Vous avez parfois l’impression que votre téléphone vous écoute ? Il y a sans doute des raisons de le penser. Mais est-ce vraiment le cas ?

Il arrive parfois que notre téléphone affiche des publicités pour des produits dont nous avons parlé avec nos proches. Pourtant, nous n’avons effectué aucune recherche préalable. On en déduit alors logiquement que quelqu’un ou quelque chose nous écoute. Ce quelque chose, ne serait-ce pas notre téléphone ?

Alors que la question du respect des données privées figure parmi les nouvelles préoccupations des consommateurs, les pratiques de certains géants de la tech interrogent. Si les rouages du ciblage publicitaire sont connus dans les grandes lignes, les méthodes employées par les entreprises du secteur restent opaques.

À la question « nos téléphones nous espionnent-ils ? », les avis divergent. Pour obtenir une réponse concrète, nous avons étudié le sujet en nous penchant sur les explications de plusieurs experts. Alors, nos téléphones nous écoutent-ils vraiment ?

Siri, Alexa, Google Assistant : les assistants vocaux nous espionnent-ils ?

Alexa Siri Google Assistant
© Presse-citron.net

« Ok Google », « Dis Siri », « Alexa » : ces mots, nous les prononçons pour interroger nos assistants vocaux. En profitent-ils pour nous écouter ? Sur ce sujet la situation est « assez transparente » explique aux Echos Mathieu Cunche, enseignant-chercheur à l’Insa-Lyon et l’Inria spécialisé dans la protection des données personnelles.

Pour savoir que nous les avons interrogés, les assistants vocaux doivent forcément nous écouter. Ce qui est plus flou, c’est ce que les géants de la tech font de nos échanges.
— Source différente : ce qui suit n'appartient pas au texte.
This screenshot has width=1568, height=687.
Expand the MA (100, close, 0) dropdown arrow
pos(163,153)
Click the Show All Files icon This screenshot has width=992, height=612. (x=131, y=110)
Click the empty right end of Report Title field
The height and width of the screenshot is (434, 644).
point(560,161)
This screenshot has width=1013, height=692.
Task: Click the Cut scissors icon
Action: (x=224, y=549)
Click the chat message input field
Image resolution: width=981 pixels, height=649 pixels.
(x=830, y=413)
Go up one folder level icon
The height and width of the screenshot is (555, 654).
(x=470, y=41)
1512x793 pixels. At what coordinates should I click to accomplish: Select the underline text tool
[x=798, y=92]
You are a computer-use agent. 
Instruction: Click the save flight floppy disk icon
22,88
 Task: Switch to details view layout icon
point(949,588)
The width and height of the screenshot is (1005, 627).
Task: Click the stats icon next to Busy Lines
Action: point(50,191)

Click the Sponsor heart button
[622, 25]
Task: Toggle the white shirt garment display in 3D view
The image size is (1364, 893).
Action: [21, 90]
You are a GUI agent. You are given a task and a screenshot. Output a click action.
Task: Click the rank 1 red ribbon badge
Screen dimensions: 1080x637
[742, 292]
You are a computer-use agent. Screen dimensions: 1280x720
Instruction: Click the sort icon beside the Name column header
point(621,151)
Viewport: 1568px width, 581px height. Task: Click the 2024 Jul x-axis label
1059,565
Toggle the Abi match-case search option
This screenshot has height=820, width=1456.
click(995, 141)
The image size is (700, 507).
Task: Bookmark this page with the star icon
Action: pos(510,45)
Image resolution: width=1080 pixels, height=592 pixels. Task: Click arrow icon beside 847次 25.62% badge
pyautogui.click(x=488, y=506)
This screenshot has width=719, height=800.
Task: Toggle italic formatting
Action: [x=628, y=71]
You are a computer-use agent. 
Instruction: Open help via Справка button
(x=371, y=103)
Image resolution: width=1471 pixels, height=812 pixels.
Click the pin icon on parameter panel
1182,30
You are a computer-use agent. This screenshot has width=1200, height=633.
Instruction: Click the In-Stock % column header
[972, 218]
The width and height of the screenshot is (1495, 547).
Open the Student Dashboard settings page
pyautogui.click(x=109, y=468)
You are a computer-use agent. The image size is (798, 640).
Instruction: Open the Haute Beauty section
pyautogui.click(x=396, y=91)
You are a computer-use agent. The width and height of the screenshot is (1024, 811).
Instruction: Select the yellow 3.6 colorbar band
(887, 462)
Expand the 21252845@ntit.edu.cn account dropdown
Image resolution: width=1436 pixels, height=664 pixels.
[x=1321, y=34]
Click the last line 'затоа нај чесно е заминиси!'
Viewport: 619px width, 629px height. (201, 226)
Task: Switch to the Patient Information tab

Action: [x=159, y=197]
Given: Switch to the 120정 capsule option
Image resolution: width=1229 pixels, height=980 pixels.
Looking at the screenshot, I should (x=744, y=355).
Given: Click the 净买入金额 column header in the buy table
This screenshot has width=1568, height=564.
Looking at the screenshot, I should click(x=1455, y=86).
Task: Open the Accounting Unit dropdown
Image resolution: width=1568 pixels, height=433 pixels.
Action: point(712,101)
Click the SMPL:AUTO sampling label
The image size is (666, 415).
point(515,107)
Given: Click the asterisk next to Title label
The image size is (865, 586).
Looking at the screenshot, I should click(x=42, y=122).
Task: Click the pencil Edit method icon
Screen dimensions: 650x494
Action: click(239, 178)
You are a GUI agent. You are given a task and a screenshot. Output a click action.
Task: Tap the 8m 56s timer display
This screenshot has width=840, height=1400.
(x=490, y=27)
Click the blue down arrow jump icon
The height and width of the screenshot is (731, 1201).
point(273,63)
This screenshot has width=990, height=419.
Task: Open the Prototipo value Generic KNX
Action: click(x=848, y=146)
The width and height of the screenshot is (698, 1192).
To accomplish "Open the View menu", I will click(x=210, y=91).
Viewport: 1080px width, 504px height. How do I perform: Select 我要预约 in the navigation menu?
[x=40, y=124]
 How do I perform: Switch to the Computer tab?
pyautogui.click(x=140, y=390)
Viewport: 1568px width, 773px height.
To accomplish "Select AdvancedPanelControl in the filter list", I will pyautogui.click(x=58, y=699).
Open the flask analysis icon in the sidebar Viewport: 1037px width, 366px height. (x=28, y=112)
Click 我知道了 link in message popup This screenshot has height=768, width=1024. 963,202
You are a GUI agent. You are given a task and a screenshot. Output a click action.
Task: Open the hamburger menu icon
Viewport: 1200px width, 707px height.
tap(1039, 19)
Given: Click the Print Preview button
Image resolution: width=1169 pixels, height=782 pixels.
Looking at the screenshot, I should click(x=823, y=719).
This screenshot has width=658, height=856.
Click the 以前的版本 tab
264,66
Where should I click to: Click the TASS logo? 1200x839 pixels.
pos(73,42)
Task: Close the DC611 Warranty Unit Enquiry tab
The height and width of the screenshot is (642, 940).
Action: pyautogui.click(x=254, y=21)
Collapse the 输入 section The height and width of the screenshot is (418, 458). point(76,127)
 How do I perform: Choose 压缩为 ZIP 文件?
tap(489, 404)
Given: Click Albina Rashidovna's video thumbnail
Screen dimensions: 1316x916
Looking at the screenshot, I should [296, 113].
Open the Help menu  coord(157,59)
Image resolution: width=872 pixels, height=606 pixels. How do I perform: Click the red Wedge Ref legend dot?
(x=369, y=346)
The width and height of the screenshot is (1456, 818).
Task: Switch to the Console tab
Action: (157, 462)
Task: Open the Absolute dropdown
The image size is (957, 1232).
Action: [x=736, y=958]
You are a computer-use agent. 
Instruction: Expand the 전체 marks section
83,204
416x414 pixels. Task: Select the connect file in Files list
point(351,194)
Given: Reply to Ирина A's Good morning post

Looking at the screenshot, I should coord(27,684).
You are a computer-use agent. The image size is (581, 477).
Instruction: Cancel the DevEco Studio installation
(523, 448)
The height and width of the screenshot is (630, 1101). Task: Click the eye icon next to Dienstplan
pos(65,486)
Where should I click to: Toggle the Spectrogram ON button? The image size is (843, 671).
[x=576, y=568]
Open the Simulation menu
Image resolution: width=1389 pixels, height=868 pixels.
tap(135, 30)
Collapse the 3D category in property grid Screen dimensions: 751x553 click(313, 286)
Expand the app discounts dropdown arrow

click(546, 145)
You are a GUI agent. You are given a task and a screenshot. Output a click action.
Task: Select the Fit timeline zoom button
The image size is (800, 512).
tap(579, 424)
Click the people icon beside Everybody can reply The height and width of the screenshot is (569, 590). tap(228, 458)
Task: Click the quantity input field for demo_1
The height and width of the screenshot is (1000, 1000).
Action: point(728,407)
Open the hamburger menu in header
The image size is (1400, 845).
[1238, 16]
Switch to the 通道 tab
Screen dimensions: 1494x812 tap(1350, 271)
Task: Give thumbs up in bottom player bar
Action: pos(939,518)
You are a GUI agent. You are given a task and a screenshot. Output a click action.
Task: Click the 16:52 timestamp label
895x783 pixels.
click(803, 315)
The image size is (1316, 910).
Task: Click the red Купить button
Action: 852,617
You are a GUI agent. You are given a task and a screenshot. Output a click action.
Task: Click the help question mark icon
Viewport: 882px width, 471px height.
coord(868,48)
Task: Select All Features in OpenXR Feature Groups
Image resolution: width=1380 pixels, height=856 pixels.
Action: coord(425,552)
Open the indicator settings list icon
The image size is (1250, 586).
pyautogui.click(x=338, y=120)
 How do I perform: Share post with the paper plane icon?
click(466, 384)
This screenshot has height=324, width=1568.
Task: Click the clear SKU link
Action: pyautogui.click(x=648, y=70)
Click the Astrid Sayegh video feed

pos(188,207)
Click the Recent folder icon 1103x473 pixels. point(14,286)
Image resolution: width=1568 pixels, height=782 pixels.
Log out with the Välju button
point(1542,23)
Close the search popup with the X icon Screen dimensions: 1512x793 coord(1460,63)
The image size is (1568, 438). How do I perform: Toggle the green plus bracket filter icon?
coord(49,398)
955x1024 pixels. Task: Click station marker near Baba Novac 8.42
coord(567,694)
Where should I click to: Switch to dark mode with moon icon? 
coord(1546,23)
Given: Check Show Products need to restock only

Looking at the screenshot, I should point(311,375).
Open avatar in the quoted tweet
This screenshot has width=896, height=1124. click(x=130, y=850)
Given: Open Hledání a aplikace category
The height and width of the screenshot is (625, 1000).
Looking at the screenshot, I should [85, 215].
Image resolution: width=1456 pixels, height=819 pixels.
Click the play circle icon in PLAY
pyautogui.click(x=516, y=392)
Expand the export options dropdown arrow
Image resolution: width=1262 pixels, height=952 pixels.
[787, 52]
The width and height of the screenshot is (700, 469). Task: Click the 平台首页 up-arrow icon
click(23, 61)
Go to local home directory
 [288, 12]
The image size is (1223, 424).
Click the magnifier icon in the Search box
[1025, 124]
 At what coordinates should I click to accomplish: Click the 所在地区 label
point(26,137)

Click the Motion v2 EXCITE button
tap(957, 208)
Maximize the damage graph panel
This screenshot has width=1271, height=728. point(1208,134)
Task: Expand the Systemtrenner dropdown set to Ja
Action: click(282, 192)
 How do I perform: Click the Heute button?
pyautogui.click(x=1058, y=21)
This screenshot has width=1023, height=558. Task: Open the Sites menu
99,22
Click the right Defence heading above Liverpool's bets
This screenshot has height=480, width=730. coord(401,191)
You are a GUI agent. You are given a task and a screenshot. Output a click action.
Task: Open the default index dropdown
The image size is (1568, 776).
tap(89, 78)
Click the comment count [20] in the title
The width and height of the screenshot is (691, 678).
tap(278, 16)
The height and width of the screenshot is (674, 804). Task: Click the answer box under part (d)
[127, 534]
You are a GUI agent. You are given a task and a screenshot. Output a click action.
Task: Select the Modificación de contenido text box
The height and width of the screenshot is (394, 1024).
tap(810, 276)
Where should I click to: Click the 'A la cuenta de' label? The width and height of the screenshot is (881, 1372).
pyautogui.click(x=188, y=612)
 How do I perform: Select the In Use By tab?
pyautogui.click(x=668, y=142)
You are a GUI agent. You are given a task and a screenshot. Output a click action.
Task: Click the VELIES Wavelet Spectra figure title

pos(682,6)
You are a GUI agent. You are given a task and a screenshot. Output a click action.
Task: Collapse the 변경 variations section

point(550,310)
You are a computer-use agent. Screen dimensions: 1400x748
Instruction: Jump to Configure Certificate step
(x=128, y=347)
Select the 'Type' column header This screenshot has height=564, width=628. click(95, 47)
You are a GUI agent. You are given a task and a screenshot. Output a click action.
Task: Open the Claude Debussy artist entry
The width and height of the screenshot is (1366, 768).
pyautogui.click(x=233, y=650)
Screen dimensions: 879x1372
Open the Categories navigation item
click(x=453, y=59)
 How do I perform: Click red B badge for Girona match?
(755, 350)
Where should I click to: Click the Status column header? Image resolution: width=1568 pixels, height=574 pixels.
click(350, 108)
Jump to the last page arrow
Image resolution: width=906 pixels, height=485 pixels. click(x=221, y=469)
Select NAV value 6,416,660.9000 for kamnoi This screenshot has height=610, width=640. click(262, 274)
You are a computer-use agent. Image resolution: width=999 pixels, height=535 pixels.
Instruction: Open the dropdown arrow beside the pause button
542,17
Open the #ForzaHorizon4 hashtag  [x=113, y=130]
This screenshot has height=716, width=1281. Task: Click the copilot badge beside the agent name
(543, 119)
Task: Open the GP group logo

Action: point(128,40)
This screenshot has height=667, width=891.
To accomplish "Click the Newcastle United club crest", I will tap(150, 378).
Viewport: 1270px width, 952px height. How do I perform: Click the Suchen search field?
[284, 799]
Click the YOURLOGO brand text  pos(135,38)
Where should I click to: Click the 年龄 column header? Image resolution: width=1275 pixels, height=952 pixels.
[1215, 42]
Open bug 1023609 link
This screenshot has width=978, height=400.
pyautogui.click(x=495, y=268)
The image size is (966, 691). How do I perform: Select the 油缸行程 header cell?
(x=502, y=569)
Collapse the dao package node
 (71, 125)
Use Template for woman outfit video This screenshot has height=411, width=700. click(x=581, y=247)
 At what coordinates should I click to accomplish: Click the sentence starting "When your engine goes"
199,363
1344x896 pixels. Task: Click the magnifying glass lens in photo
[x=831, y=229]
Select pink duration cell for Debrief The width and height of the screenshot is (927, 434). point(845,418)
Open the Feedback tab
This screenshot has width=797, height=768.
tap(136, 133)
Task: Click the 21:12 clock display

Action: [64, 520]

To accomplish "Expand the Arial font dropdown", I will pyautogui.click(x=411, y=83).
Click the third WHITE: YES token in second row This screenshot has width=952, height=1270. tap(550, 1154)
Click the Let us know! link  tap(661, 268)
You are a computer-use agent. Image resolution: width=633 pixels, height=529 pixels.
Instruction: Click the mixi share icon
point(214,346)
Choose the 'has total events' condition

Ces entreprises préviennent l’utilisateur qu’elles peuvent analyser les échanges pour perfectionner les algorithmes. Il existe aussi des faux positifs, ces mots ou expressions qui ressemblent à « Ok Google », « Dis Siri » et « Alexa » et qui déclenchent involontairement l’écoute.

Or, « toutes les grandes plateformes – Apple, Facebook, Amazon, Google – ont toutes été épinglées parce qu’elles ont sous-traité, dans des pays étrangers, l’écoute d’échanges avec des assistants vocaux grâce à l’intelligence artificielle » explique à Europe 1 Olivier Tesquet, journaliste à Télérama, spécialiste du numérique et auteur du livre « À la trace : enquête sur les nouveaux territoires de la surveillance ». Autrement dit, les créateurs de ces assistants vous écoutent, mais d’autres entreprises dont vous ne connaissez sans doute pas l’existence aussi.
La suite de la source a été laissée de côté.